Objective => Pull out every line of the material below that contains the string "resolution". Case matters.

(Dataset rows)

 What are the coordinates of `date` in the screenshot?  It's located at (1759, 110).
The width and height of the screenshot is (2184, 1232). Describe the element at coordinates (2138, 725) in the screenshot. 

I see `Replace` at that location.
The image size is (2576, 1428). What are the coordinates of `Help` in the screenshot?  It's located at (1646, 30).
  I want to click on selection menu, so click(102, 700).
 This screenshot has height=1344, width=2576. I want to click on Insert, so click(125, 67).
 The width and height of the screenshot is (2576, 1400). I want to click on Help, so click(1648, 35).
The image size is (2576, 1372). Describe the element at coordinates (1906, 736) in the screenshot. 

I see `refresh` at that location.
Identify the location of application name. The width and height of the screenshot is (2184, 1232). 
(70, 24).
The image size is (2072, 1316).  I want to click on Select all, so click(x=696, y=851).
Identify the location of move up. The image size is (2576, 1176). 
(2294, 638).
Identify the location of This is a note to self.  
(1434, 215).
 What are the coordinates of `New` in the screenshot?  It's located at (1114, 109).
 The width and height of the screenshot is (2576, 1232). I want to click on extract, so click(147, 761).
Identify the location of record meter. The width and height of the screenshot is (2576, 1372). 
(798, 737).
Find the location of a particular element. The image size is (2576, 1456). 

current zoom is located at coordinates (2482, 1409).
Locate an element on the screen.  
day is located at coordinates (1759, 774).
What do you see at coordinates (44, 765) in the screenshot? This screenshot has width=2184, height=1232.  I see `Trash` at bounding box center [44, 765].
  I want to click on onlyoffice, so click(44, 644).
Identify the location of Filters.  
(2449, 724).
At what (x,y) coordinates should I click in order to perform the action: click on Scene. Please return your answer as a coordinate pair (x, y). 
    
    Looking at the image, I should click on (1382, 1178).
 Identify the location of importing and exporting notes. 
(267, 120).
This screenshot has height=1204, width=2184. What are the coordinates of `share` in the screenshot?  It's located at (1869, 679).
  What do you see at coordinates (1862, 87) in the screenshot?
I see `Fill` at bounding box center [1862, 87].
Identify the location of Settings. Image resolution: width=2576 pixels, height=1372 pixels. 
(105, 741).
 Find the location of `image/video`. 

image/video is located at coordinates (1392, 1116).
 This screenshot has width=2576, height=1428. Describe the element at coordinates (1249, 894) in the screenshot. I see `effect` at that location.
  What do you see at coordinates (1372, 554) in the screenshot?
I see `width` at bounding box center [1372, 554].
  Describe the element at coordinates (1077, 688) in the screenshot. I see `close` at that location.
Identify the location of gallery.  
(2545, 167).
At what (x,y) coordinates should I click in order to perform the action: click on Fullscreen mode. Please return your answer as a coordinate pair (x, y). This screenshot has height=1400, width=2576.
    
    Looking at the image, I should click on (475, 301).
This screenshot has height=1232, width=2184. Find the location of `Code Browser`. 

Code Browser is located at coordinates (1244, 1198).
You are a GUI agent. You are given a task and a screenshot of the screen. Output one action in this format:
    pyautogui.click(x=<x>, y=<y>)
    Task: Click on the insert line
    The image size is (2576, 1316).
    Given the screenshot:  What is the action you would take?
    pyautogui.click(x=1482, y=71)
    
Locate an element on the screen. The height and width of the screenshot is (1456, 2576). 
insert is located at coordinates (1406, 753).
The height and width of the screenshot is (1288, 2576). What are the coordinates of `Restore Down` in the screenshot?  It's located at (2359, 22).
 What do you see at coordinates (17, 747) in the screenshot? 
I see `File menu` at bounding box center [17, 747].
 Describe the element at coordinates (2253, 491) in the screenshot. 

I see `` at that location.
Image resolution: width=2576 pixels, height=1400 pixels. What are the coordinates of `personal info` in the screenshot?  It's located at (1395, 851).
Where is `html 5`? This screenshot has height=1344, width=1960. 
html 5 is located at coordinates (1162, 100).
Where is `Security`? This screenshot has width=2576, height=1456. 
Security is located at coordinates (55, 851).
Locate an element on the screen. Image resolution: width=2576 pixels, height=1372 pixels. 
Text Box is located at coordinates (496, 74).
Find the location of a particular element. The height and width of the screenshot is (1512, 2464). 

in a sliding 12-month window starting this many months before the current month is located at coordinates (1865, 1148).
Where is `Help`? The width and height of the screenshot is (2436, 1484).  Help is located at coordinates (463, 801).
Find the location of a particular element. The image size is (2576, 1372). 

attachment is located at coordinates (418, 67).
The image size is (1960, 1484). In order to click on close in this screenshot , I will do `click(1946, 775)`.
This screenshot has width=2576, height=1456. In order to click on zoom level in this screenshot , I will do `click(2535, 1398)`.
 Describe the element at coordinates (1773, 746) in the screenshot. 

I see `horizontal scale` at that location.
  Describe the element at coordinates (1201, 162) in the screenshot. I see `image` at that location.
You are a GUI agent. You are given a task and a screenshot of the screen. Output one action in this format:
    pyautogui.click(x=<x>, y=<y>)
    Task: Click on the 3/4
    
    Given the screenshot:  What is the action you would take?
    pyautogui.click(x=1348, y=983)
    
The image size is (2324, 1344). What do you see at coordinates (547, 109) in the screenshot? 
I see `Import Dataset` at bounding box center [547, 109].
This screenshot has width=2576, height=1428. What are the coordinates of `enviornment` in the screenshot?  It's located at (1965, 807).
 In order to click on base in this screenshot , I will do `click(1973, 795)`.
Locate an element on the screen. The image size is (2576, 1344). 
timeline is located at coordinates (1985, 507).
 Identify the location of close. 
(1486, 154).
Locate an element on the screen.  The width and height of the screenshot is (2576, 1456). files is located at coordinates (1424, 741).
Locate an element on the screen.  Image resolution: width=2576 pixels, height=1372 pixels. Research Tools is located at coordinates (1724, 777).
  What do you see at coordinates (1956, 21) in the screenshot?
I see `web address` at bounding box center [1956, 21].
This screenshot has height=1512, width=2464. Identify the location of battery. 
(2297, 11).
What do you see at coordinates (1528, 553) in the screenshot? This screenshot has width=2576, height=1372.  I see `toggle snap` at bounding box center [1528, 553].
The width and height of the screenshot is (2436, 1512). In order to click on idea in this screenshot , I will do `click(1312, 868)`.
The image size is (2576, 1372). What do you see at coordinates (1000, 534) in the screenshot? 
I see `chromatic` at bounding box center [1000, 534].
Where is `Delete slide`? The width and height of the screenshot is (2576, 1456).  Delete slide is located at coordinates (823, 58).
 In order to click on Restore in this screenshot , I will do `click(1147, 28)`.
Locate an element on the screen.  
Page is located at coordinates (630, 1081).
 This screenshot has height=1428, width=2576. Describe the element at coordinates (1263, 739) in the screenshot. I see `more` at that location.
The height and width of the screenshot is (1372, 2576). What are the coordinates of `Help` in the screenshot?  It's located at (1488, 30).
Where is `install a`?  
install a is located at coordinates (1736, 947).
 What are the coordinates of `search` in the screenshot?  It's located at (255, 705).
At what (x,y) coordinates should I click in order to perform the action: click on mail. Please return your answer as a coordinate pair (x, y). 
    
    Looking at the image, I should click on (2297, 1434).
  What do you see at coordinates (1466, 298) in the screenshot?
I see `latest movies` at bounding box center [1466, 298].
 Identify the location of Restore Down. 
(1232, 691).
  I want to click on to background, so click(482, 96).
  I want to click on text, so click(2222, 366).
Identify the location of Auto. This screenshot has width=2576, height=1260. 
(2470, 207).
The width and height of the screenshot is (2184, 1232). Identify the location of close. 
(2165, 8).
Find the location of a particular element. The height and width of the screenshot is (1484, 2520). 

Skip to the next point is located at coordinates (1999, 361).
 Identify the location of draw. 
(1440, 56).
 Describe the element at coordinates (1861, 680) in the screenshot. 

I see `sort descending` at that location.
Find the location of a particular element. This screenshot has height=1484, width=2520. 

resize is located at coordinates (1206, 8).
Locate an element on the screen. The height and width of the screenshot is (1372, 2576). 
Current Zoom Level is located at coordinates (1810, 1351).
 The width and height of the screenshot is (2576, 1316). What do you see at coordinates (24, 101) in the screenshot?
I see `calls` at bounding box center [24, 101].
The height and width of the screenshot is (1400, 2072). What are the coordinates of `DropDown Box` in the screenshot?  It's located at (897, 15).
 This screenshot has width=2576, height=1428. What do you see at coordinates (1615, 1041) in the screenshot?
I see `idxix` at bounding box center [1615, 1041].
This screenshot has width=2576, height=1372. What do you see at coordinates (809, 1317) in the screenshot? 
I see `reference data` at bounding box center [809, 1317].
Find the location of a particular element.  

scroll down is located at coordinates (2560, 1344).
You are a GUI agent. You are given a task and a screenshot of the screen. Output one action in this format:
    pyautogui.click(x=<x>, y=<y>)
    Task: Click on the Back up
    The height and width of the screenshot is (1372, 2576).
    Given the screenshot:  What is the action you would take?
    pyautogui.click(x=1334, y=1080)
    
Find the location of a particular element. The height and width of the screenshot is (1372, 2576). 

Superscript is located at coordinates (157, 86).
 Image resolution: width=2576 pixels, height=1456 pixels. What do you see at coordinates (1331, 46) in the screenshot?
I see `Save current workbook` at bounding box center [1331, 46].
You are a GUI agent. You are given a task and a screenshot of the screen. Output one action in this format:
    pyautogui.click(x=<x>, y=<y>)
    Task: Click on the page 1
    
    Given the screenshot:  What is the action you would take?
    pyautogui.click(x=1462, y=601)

Task solution =>
Identify the location of Settings. Image resolution: width=2576 pixels, height=1372 pixels. 
Image resolution: width=2576 pixels, height=1400 pixels. What are the coordinates of `personal info` in the screenshot?  It's located at (1395, 851).
Locate an element on the screen. Image resolution: width=2576 pixels, height=1372 pixels. 
Locate an element on the screen.  Image resolution: width=2576 pixels, height=1372 pixels. Research Tools is located at coordinates (1724, 777).
 Image resolution: width=2576 pixels, height=1456 pixels. What do you see at coordinates (1331, 46) in the screenshot?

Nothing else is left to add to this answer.